Court Rules Police Can Shoot Dog If It Barks Or Moves

Police Permitted To Shoot Dog If It Barks Or Moves

Police can now shoot a dog if it barks or moves when an officer enters a home a federal court ruled.

The ruling comes from a 2013 incident in Battle Creek, Michigan. According to court documents, police shot and killed two dogs while executing a search warrant on a home looking for drugs.

Mark and Cherly Brown filed a petition with the court to hold the officers and the city responsible for the deaths of their two pit bulls. They said the officers “unlawfully seized their property in violation of the Fourth Amendment when officers shot and killed two dogs while executing a search warrant.”

One of the officers testified that he shot the first pit bull after it allegedly moved a few inches and “lunged” towards him. The court documents say the dog then retreated to the basement where the officer shot it again and killed it.

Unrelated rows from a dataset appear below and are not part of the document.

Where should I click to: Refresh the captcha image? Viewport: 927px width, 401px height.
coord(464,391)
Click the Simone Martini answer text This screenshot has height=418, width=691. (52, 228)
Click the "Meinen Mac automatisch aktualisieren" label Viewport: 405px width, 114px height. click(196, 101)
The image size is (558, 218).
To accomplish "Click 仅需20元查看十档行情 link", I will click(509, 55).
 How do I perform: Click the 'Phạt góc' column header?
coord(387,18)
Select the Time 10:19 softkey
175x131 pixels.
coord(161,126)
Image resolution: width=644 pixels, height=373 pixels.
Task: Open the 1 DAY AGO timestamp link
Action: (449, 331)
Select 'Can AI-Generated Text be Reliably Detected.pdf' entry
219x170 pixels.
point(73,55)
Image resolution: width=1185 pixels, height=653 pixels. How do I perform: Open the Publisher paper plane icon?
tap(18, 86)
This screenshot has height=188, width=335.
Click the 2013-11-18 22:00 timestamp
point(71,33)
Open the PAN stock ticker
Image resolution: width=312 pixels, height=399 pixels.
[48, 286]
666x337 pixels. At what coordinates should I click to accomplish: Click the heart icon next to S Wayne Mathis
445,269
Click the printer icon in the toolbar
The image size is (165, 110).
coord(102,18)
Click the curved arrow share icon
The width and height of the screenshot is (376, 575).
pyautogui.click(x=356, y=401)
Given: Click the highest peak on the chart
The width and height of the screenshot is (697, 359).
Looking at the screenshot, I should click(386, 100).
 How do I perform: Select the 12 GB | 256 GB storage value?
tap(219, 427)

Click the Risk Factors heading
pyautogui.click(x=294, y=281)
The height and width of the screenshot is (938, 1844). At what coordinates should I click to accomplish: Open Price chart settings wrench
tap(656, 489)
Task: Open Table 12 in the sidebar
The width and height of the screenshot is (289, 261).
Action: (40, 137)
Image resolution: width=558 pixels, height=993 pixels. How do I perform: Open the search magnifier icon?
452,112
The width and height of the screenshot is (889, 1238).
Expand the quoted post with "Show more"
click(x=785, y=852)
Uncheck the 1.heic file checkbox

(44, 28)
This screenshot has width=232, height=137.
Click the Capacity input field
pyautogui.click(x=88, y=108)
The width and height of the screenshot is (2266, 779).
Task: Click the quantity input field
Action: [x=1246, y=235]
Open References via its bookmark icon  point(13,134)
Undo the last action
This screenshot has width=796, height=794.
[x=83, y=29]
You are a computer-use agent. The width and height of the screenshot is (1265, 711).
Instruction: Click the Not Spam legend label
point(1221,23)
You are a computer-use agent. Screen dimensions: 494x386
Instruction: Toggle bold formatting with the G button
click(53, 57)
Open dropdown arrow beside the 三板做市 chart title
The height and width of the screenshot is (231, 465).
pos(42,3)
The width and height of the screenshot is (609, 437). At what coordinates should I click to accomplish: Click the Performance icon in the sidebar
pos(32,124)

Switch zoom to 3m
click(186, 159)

Court documents say the officer shot the second dog after it too went into the basement, turned around and barked at the officers. That’s when another officer then shot and killed the dog after it ran into the back corner.

In the court documents the officer saw “there was blood coming out of numerous holes in the dog and…did not want to see it suffer so he put her out of her misery and fired the last shot.”

In the decision the court ruled that Mark and Cheryl Brown failed to show evidence that the first dog did not lunge at police and that the second dog did not bark.

“Given the totality of the circumstances and viewed from the perspective of an objectively reasonable officer, the dog poses an imminent threat to the officer’s safety,” Judge Eric Clay wrote in the decision.  “The standard we set out today is that a police officer’s use of deadly force against a dog while executing a search warrant to search a home for illegal drug activity is reasonable under the Fourth Amendment when…the dog poses an imminent threat to the officer’s safety.”